### TASK TO CARRY OUT
Beneath this instruction is a listing; write out exactly the line that contains "Σύρος (209, 1507)" and each line after it to the last.

### MATERIAL FOR THE TASK
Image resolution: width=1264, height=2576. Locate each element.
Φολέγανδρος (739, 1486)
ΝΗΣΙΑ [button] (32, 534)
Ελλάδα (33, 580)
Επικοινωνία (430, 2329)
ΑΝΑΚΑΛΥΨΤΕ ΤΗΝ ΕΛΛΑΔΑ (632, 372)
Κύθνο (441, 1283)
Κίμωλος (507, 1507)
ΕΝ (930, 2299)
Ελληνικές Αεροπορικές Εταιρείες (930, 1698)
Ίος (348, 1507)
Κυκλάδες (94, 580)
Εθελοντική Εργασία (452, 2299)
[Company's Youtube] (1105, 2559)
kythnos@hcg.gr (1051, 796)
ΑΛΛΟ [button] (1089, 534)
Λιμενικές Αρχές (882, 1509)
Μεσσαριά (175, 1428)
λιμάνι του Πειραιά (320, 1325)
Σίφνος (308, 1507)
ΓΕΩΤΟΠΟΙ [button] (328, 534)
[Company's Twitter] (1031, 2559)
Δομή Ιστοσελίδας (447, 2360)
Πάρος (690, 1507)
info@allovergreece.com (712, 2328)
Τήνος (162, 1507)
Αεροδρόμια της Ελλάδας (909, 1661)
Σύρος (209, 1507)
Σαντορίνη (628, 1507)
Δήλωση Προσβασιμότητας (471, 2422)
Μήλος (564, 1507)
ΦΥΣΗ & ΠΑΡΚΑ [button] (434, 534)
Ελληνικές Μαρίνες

### OUTPUT
Σύρος (209, 1507)
Σαντορίνη (628, 1507)
Δήλωση Προσβασιμότητας (471, 2422)
Μήλος (564, 1507)
ΦΥΣΗ & ΠΑΡΚΑ [button] (434, 534)
Ελληνικές Μαρίνες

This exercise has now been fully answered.